Tief im Schoß meiner Mutter gewoben

Liedporträt

Kongenial aus dem Niederländischen

„Menschwerdung als Thema des Kirchenliedes“ war 1998 eine Tagung auf Kloster Kirchberg überschrieben. Hierfür schuf Jürgen Henkys die deutsche Übertragung des niederländischen In de schoot van mijn moeder geweven von Sytze de Vries, das 1995 in *Zingend Geloven zusammen mit der Melodie von Willem Vogel erschienen war. Die deutsche Fassung wurde in der Zeitschrift *Musik und Kirche 1999 erstmals publiziert, bevor Henkys das Lied vier Jahre später in seiner eigenen Sammlung *Stimme, die Stein zerbricht veröffentlichte.

 

Psalmlied wiederaufbereitet

Das Lied beschreibt das wunderbare Werden des Menschen anhand von Motiven aus Psalm 139. Der Psalmist weiß sich in seinem innersten Wesen von Gott erkannt. Jede Flucht, jedes Versteck, jede Tarnung – und wäre es die äußerste Finsternis – wären vergeblich, weil Gott allgegenwärtig ist. Und nicht nur die äußerliche Einöde, auch die innere Ödnis bleibt einem Gott nicht verborgen, der den Menschen von innen her kennt, ihm „die Nieren bereitet“ (Luther-Übersetzung) und ihn „im Schoß seiner Mutter gewoben“ hat (Ps 139,13, Einheitsübersetzung).

Es sind neben dem Initium des Liedes zwei Wortfelder, die der Autor aus dem Psalm schöpft: das Licht und das Wort. Virtuos führt er beide ein gutes Stück über den Psalmtext hinaus: Der Mensch ist von Anfang an, eh der Tag ihm begann, dem Licht zugedacht. Er ist kein Zufallsprodukt, sondern gewollt. Gott hat einen Plan mit ihm und stellt ihm das Ziel vor Augen. Er selbst ist das Licht, das sein Leben besonnt, vom Werden im Mutterschoß bis zum Heimgang ins ewige Licht.

In einem Datensatz aufgeführte Einträge:

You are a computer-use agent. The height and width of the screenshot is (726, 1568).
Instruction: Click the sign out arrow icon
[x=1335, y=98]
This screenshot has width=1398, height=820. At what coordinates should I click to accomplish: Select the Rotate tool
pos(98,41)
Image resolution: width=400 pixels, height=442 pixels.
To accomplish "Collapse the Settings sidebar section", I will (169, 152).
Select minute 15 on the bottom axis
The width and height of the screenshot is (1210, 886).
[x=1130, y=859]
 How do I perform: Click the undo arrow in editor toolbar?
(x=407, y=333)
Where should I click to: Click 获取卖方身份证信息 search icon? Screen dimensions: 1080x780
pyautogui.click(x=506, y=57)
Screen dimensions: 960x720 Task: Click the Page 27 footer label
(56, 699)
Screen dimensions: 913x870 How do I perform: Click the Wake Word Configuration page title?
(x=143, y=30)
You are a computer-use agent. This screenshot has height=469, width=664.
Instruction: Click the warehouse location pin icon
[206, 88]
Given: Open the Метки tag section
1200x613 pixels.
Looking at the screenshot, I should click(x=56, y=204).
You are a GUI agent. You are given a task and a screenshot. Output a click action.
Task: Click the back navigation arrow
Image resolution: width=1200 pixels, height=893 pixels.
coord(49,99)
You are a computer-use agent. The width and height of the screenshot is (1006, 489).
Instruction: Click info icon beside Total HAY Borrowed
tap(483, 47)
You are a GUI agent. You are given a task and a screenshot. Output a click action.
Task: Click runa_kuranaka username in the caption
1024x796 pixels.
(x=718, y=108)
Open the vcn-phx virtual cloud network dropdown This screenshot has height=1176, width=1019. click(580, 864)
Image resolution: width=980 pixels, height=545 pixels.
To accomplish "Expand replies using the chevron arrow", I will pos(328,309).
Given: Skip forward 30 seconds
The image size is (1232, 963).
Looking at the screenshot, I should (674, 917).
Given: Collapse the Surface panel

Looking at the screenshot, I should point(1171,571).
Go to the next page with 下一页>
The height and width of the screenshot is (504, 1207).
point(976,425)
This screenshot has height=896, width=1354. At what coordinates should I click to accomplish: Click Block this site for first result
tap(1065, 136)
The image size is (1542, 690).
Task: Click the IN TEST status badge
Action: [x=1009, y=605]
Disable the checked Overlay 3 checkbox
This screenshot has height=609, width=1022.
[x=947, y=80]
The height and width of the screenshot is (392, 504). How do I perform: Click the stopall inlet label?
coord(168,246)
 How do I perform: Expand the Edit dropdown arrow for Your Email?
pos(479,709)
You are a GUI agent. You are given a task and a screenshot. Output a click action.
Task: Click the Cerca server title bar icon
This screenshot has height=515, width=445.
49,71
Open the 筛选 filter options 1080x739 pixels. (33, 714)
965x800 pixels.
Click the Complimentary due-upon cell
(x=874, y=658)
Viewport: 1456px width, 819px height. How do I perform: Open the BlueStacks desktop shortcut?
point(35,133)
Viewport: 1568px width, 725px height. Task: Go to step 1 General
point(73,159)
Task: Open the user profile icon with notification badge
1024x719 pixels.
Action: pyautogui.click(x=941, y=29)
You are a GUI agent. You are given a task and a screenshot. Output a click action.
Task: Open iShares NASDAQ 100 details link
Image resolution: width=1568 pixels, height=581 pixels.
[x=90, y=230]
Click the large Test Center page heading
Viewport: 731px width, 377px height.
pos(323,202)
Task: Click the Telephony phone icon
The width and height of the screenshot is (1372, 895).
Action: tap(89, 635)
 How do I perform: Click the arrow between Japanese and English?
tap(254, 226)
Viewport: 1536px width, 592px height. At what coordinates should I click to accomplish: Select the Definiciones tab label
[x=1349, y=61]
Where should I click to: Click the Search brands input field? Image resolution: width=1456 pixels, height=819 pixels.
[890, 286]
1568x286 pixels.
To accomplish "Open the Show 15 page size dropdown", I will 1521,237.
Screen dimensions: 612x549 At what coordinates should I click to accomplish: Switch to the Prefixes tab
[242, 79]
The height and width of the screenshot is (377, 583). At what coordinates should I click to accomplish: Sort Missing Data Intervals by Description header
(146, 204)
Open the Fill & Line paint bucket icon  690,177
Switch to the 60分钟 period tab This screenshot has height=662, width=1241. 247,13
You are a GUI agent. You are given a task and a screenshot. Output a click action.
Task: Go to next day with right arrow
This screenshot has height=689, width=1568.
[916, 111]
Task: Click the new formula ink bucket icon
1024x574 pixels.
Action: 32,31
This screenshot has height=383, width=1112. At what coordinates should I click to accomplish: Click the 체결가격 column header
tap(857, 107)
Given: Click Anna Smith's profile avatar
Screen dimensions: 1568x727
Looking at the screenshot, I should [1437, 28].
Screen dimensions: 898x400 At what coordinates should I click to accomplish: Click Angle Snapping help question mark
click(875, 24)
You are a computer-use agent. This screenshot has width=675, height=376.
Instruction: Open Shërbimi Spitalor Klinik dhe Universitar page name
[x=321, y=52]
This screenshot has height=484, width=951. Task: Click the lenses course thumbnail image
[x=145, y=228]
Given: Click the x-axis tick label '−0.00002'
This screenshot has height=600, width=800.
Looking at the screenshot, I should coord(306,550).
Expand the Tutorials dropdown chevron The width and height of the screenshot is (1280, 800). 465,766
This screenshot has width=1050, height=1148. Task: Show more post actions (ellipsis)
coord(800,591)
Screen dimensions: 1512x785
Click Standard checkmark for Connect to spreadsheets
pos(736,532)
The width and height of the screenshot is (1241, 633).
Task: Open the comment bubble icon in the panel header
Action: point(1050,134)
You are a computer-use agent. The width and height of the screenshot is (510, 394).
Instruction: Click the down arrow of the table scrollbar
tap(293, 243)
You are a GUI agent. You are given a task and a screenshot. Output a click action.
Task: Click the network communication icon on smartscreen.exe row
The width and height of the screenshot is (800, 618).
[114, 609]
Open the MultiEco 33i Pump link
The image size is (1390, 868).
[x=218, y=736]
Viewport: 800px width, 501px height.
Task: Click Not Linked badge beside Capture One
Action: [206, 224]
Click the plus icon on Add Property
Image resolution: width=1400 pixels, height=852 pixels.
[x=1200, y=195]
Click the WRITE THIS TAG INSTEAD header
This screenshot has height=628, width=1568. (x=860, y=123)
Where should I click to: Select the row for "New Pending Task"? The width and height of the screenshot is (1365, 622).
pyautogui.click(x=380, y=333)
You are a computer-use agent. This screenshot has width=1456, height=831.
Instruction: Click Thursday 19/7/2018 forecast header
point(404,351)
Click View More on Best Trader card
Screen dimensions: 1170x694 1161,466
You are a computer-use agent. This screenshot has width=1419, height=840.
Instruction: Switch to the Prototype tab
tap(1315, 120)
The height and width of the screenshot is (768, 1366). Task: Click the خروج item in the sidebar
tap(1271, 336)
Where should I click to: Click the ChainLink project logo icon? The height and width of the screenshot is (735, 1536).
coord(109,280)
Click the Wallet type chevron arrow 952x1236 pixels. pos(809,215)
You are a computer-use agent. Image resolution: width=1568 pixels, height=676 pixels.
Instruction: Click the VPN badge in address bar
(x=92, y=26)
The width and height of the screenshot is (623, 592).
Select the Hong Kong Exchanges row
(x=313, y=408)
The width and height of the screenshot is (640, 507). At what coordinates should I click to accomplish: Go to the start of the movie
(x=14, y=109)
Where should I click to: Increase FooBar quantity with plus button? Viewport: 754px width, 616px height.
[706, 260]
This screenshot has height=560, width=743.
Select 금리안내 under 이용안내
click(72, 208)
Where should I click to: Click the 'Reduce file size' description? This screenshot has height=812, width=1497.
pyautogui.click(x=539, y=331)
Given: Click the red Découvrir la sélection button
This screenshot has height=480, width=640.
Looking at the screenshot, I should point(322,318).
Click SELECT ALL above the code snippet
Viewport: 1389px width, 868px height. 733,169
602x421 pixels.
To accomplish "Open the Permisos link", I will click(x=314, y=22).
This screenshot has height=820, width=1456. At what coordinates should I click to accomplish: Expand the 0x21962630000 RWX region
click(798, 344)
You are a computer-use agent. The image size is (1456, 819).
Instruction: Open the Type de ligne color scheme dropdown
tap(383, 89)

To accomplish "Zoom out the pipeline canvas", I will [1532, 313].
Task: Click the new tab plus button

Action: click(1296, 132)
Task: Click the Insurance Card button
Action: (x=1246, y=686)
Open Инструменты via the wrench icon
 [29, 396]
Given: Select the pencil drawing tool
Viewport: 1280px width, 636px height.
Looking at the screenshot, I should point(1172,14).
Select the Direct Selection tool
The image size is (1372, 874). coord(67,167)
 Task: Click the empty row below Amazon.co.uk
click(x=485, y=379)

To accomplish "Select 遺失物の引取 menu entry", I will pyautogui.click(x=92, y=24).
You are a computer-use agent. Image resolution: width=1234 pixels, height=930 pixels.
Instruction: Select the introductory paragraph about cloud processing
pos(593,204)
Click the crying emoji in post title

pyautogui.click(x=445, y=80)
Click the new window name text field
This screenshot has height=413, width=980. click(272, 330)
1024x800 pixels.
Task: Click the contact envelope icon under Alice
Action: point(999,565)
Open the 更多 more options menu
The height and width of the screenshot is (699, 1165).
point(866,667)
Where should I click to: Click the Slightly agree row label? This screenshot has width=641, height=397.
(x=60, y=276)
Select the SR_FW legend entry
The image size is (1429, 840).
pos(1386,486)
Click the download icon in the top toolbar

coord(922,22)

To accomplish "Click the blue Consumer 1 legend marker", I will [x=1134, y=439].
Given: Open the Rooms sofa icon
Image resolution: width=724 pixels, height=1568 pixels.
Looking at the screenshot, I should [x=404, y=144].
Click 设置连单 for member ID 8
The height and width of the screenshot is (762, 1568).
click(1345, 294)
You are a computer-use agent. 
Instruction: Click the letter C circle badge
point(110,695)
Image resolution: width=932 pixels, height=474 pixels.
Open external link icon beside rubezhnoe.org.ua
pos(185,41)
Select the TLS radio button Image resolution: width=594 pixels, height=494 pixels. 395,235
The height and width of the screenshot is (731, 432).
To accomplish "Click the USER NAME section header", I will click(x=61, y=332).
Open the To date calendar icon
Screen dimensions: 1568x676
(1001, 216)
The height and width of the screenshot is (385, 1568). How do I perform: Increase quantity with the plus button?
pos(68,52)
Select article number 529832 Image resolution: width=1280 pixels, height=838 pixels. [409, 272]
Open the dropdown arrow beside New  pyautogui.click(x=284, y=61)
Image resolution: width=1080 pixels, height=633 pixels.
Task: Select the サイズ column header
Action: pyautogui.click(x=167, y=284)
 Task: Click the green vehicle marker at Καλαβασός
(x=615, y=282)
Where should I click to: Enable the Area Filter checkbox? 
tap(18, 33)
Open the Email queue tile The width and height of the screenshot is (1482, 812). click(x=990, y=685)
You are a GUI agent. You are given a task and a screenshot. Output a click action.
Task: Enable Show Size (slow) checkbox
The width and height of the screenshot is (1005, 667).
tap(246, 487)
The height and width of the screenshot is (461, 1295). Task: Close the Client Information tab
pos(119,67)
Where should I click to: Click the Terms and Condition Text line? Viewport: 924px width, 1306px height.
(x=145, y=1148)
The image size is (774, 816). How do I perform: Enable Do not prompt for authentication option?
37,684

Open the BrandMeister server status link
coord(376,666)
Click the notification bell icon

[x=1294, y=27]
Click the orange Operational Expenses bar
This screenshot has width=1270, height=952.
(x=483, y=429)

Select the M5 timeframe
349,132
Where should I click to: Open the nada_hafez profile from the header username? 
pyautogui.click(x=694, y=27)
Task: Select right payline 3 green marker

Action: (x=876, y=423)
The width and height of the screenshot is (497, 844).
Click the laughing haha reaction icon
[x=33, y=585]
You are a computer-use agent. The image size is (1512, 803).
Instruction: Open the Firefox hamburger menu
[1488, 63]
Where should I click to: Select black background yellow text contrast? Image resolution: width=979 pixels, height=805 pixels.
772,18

ARBEITSAUFTRAG A. Gib aus dem Liedporträt den Abschnitt von „Das Lied beschreibt“ bis „(Ps 139,13, Einheitsübersetzung).“ erneut wieder und ersetze darin „Finsternis“ durch „Dunkelheit“.
ARBEITSAUFTRAG B. Schreibe das Liedporträt zu „Tief im Schoß meiner Mutter gewoben“ im Anschluss an seinen letzten Satz weiter.

SCHRIFTLICHE ANTWORT A.
Das Lied beschreibt das wunderbare Werden des Menschen anhand von Motiven aus Psalm 139. Der Psalmist weiß sich in seinem innersten Wesen von Gott erkannt. Jede Flucht, jedes Versteck, jede Tarnung – und wäre es die äußerste Dunkelheit – wären vergeblich, weil Gott allgegenwärtig ist. Und nicht nur die äußerliche Einöde, auch die innere Ödnis bleibt einem Gott nicht verborgen, der den Menschen von innen her kennt, ihm „die Nieren bereitet“ (Luther-Übersetzung) und ihn „im Schoß seiner Mutter gewoben“ hat (Ps 139,13, Einheitsübersetzung).

SCHRIFTLICHE ANTWORT B.
Im Psalm bildet das noch unausgesprochene Wort, das dem Beter erst auf der Zunge liegt, ein eindrucksvolles Beispiel für das wunderbare Vorauswissen Gottes. Das Lied spricht davon, dass Gott, längst bevor sein Wort ihn gebaut, der Name des Menschen auf der Zunge liegt. Er ist ein Angesprochener. Er ist ein Berufener.

 

Singen statt Staunen

Über das Wunderbare dieser wissenden Nähe gerät schon der Psalmist ins Staunen. Doch nicht die schweigende Anbetung ist die angemessene Reaktion darauf, weiß der Liederdichter, sondern der Lobpreis. Der Mund, der kaum wusste zu sprechen, der „Mund der Kinder und Säuglinge“ (Ps 8,3) also, ist erfüllt vom Lob Gottes. Und angemessener Lobpreis ist nicht nur Wort, er ist Ton, Gesang und Lied. Es gehört gesungen, nicht nur gesprochen. Es entringt sich nicht nur dem Säugling, sondern will der Grundton des gesamten Lebens sein. Ein lebenslanger Ohrwurm, der anders als das ängstliche Pfeifen im Wald tatsächlich die drohende Nacht zu bezwingen weiß. Ein Lied also von Schöpfung und Erlösung, das am Beginn (zur Taufe) oder auch am Ende des Lebens Gottes Zuwendung vergegenwärtigt und lebenslang vom Vertrauen in seine Liebe singt.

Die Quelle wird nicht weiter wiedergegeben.